And in regard to the third point above, Hansen is referring to a mixture of ideologies that can only transpire when an historiographer, who is removed from the scene and has no direct or particular opinion of his own on that specific situation, relies upon a variety of sources that express a variety of political ideologies. Hansen hints at a possible discrepancy of a narrator who presumably assumes the role of a member of the court yet expresses anti-aristocratic ideas. The ideology of the narrator appears to be even more confused when he appears so reluctant to express any blame or negative judgment of any type against the rebels but so minutely and graphically describes the horrors that these rebels commit (Hansen 413). The obvious and simple explanation of such conflicting elements existing within a given chronicle is that this particular chronicler must have utilized differing sources, some of which were pro-loyalist and other of which were pro-rebel. The appearance of ideologies foreign to the chronicler himself has continued to occur from medieval times, and perhaps earlier, to the present time. An extreme modern example is the appearance of strong anti-Native American sentiments occurring in American history textbooks for high school students as late as the 1960s, and perhaps even in the 1970s. Such school texts were written when problems between Native Americans and whites were no longer existent. The prejudices against Native Americans were also hardly issues of the times. The most likely scenario
is that the historians who wrote these textbooks were unable to separate facts from ideology (and other aspects of the historic imagination) in their own process of writing a new reconstruction of historical events. Instead, they simply copied the bias from their sources.
8. The Episode of the Peasants' Revolt in the Brut: Emplotment, Characterization, Theme, and Genre
Keeping the supposed reliability of the Anonimalle Chronicle in mind, the reader of medieval history must approach the short and often inaccurate description of the Peasants' Revolt from the Brut continuation with some degree of caution. Yet, the fact that the Brut is so inaccurate may bespeak its timeliness rather than the opposite. If it had been written at a much later date, the chronicler would then have had access to a number of other documents and records to verify his data and correct his inaccuracies. But the inaccuracies and brevity together do suggest that this chronicle episode definitely was not written by an eyewitness and most probably was not written in the vicinity of London. However, it most likely was written sometime shortly after the event occurred but with enough time intervening so that the inaccuracies that usually accompany rumors and gossip could be filtered in with whatever facts to which the chronicler had access.

Exercise description:
Can you write the next part of the passage on the chronicle accounts of the Peasants' Revolt, starting after its final sentence?

Records pointing to words and elements:
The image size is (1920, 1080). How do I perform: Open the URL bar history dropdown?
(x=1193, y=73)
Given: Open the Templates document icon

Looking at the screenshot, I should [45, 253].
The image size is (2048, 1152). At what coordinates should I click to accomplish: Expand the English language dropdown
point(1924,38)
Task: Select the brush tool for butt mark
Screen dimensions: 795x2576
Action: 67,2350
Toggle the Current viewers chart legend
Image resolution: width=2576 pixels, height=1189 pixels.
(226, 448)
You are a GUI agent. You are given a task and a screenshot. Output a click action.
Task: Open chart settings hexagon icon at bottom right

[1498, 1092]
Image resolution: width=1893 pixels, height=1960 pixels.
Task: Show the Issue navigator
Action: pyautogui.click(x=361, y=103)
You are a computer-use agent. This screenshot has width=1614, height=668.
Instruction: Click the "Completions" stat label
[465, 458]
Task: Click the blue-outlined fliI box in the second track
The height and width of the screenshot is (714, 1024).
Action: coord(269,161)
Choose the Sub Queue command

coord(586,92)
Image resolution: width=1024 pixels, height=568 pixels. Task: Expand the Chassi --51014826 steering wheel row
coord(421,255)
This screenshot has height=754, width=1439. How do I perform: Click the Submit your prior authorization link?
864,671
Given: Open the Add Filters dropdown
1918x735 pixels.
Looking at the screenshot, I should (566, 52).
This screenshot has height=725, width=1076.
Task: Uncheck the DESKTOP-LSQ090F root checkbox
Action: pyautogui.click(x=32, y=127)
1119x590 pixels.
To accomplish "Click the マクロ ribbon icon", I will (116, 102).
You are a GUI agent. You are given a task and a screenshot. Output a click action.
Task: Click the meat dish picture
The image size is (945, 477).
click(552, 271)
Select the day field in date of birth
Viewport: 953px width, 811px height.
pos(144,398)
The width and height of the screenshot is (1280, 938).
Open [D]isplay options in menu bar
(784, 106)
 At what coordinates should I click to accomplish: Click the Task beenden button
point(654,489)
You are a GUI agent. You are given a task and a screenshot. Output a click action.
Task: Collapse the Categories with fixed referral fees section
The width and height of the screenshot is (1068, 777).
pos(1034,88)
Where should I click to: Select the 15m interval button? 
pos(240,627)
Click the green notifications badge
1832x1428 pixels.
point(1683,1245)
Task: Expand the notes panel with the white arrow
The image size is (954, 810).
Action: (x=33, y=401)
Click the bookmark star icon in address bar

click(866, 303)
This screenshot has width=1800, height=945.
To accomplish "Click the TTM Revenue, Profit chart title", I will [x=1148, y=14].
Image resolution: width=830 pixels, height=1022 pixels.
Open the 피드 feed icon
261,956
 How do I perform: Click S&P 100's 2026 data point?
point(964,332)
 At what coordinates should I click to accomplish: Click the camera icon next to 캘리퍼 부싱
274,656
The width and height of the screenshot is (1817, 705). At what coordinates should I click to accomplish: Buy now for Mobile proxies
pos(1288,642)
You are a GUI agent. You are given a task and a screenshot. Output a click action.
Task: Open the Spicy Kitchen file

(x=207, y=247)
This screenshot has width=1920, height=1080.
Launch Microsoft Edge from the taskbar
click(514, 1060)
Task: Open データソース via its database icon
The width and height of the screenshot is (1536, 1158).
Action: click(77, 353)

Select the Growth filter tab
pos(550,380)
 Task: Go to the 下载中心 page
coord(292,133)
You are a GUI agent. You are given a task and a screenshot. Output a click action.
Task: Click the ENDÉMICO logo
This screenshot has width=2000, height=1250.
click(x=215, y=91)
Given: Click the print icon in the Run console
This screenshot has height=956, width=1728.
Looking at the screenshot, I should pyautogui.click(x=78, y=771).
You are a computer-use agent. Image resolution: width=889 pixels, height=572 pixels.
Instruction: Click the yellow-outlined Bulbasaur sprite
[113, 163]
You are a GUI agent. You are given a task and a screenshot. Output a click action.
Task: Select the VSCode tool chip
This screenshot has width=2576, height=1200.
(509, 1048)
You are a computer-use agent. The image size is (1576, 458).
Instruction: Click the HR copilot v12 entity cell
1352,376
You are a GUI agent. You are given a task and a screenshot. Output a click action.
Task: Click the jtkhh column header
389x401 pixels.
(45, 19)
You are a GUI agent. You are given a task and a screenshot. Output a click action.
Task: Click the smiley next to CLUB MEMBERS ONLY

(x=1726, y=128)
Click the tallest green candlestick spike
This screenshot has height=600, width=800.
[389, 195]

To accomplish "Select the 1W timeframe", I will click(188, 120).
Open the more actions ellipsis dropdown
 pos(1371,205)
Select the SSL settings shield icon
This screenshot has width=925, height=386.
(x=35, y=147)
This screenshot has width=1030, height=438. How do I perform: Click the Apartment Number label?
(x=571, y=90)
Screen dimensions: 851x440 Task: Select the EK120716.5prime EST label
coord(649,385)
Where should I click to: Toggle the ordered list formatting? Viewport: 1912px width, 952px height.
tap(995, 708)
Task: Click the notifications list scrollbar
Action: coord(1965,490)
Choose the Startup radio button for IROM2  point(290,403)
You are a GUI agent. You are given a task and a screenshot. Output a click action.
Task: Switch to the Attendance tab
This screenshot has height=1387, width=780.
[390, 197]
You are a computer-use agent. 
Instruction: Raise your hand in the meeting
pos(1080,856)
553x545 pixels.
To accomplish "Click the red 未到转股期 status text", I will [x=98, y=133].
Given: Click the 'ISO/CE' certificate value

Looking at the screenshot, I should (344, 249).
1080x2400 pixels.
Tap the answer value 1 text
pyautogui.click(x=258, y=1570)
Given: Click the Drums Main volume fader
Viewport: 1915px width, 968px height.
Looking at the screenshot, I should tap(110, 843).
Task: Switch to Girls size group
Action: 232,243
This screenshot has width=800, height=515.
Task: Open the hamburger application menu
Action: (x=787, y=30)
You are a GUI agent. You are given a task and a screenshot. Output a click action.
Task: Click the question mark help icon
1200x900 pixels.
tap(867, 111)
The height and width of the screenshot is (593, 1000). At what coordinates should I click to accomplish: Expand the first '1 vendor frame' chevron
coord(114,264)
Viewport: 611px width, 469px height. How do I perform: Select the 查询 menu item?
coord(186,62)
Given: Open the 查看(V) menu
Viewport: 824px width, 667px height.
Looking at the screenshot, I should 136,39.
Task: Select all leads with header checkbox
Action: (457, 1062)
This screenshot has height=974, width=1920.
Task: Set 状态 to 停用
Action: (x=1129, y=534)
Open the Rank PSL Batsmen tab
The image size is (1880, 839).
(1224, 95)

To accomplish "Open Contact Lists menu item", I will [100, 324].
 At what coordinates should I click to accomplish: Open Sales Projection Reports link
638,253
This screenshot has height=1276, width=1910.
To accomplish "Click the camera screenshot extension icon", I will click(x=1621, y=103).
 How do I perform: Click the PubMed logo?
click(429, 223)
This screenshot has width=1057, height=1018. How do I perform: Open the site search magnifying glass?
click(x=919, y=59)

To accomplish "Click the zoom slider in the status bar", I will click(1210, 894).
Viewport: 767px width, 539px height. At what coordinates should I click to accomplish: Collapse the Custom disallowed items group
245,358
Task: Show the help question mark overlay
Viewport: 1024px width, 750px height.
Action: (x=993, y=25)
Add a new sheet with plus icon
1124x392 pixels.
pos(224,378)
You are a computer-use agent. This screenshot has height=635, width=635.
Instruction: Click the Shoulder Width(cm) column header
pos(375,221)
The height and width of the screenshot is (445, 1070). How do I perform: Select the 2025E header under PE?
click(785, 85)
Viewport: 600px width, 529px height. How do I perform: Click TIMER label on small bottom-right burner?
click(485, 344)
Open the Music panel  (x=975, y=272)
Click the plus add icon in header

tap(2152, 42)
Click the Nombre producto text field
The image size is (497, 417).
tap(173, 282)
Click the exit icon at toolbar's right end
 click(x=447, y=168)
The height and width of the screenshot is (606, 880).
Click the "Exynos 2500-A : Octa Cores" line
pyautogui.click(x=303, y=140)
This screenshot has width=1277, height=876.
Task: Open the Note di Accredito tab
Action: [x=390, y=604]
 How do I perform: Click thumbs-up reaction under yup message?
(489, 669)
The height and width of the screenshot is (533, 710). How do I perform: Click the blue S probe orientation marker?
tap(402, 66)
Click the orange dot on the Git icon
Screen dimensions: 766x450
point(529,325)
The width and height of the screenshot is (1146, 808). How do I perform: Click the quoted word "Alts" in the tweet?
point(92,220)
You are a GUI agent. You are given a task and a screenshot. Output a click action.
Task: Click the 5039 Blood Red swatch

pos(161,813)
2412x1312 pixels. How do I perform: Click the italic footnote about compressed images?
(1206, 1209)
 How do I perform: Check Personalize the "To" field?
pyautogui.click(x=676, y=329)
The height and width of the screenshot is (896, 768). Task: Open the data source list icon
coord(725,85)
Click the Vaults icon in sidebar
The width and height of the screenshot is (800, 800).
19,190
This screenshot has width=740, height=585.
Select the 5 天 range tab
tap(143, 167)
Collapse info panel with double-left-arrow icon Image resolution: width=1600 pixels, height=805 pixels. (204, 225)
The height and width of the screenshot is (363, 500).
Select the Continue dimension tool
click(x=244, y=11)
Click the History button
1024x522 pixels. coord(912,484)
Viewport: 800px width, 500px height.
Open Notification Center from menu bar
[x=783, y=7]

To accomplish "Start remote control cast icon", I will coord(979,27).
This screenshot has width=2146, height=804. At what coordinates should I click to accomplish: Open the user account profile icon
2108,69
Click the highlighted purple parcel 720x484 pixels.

Result for this task:
The entire length of the story of the Peasant’s Revolt, and not solely the rebels in London episode, is comprised of a mere sixty-nine lines, of which fifty-two are devoted to the action that occurred in London. The episode reads as a compact short story, with the first twelve lines forming an exposition and the last five lines serving as the denouement. The chronicler has abridged and collapsed together a number of events and has
devised an inaccurate chronology so as to preserve the narrative flow of the piece. The entire structure of the story could be described as simple and direct, and the focus of the story is clearly on the rebels, who are described as a misgoverned people.
The most striking error of the story is the substitution of Jack Straw’s name for that of Wat Tyler. Because of the inclusion of a number of other details that are more or less accurate, that such a major mistake could occur in this context is surprising. One can only conjecture whether such a mistake was intentional or not. Possibly, the chronicler had heard only that “the leader” had been killed in the described manner, and then he naturally inserted the name of Jack Straw for that role. There are five possible reasons why Straw’s name would be used over that of Wat Tyler’s: (1) Other chronicles often include a speech, a confession, allegedly spoken by Straw, that enumerates the intentions of the rebels (Kesteven 72, Oman 81), and this speech helped to establish Straw’s notoriety. (2) In all of his works, Chaucer, who was probably in London at the time of the insurrection, only mentions the revolt once and on that one occasion supplies the name of only one rebel, Jack Straw:
Certes, he Jakke Straw and his meynee Ne made nevere shoutes half so shrille Whan they wolden any Flemyng kille,
As thilke day was maad upon the fox. (Chaucer 260)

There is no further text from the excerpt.